Thousands received the Spirit in the bible and spoke in tongues. Every time someone receives the Holy Spirit for the first time there will be an identifiable sound (John 3:5-8) and it will be speaking in tongues. It functions as a sign to the unbeliever of God miraculous power (1Co 14:22), and serves as an evidence to the recipient that they have indeed been born of the Spirit (John 3:8). Today, you are encouraged to receive (Rom 8:9)  and promised (below) the same miraculous experience!

 Acts 2:38-39 Then Peter said unto them, Repent, and be baptized every one of you in the name of Jesus Christ for the remission of sins, and ye shall receive the gift of the Holy Ghost. (39) For the promise is unto you, and to your children, and to all that are afar off, even as many as the Lord our God shall call.
Mark 16:16-17 He that believeth and is baptized shall be saved; but he that believeth not shall be damned. (17) And these signs shall follow them that believe; In my name shall they cast out devils; they shall speak with new tongues

Finally, I have recently heard stipulated by many atheists (and some Cessationists) that speaking in tongues could be of another origin. Specifically that the experience is:

  1. “Nonsensical gibberish” produced by the speaker,
  2. Due to mental health disorders, or perhaps
  3. Due to either externally or internally induced hypnosis.
Scripturally these views are easy to combat by reviewing Acts 2:1-11. Here we can deduce that the experience that the 120 “tongue talkers” had was authentic because they were speaking real human languages (Acts 2:9-11) that were identified by unbiased third-party observers (Acts 2:8). They praised God (Acts 2:11) fluently in these languages, as God gave them the words, though they had no idea what they were saying (Acts 2:4).
Likewise, today when individuals receive the Spirit for the first time, they will speak in a real human tongue/language (whether dead or alive). Recently, I prayed with and English speaking individual who praised God fluently and understandably in Spanish when they received the Spirit. I know several individuals who have been missionaries overseas and prayed with people who had no formal knowledge of English. Occasionally these non-English speakers would praise God fluently in English upon their initial reception of the Holy Spirit. I just heard from a church in BC that I love to visit, that they recently had a visitor from Kenya who overheard someone “praying in the Spirit” (1Cor 14:14-15). This individual was English but was unknowingly praying in Swahili, a primary language in Kenya. This was identified by the Kenyan easily, and witnessing this common miracle increased the faith of the visitor and helped lead them to being Born Again (John 3:5)! Every instance of this I have witnessed, the speakers are simply praising God – saying “Jesus, I love you,” “I worship you Lord,” and similar phrases with fluency – in languages unlearned to them. This is an absolute and observable verification that speaking in tongues is not gibberish, generated by the speaker themselves, due to hypnosis, or due to mental health disorders.
That all being said, I understand that my personal experience might not seem to be a valid for a profound evaluation of the subject. Thus, I submit the following quotations from a recent medical study, on speaking in tongues, that offers more empirical data based on cerebral scans (MRI, EEG, PSTS):

“Researchers at the University of Pennsylvania took brain images of five women while they spoke in tongues and found that their frontal lobes — the thinking, willful part of the brain through which people control what they do — were relatively quiet, as were the language centers [(Proves: it is not controlled by the speaker)]. The regions involved in maintaining self-consciousness were active [(Proves: it is not hypnosis)]. The women were not in blind trances, and it was ‘unclear’ which region was driving the behavior.”

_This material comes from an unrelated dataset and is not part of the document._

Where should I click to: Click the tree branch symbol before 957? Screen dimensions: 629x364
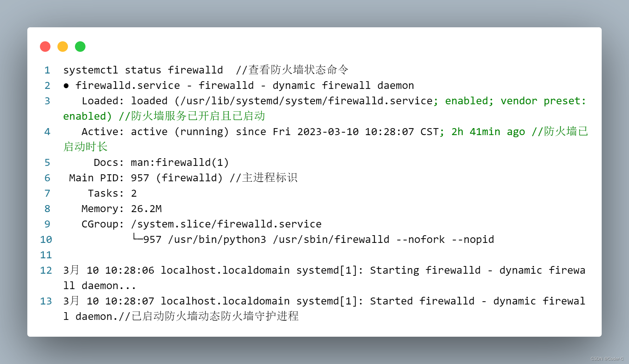138,238
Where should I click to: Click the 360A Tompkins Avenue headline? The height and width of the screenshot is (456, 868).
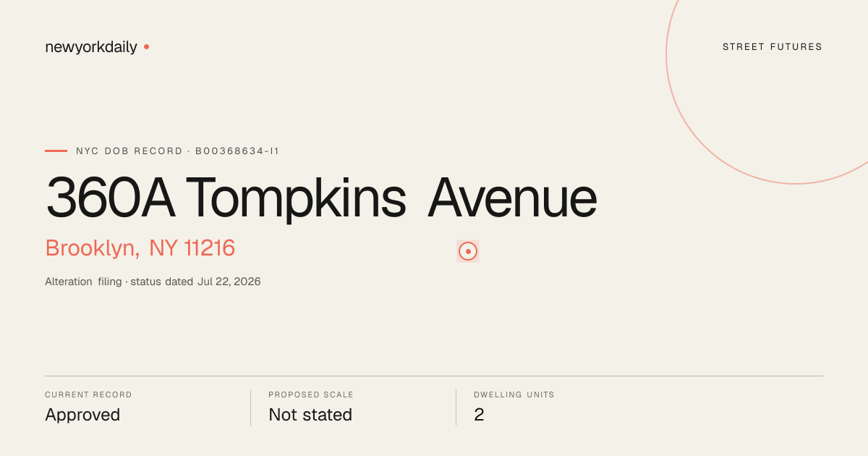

“Contrary to what may be a common perception, studies suggest that people who speak in tongues rarely suffer from mental problems. A recent study of nearly 1,000 evangelical Christians in England found that those who engaged in the practice were more emotionally stable than those who did not. [(Proves: it is not due to mental health problems)]“

“The amazing thing was how the images supported people’s interpretation of what was happening,” said Dr. Andrew B. Newberg, leader of the study team, which included Donna Morgan, Nancy Wintering and Mark Waldman. “The way they describe it, and what they believe, is that God is talking through them,” he said.

After Peter and the other 119 people (on the Day of Pentecost) spoke in tongues, they were accused of being drunk by a crowd of 3,000 observers. To which he replied:

Acts 2:15-39 KJV For these are not drunken, as ye suppose, seeing it is but the third hour of the day. (16) But this is that which was spoken by the prophet Joel; (17) And it shall come to pass in the last days, saith God, I will pour out of my Spirit upon all flesh:  […] (33) and having received of the Father the promise of the Holy Ghost, he hath shed forth this, which ye now see and hear. […] (37) Now when they heard this, they were pricked in their heart, and said unto Peter and to the rest of the apostles, Men and brethren, what shall we do? (38) Then Peter said unto them, Repent, and be baptized every one of you in the name of Jesus Christ for the remission of sins, and ye shall receive the gift of the Holy Ghost. (39) For the promise is unto you, and to your children, and to all that are afar off, even as many as the Lord our God shall call.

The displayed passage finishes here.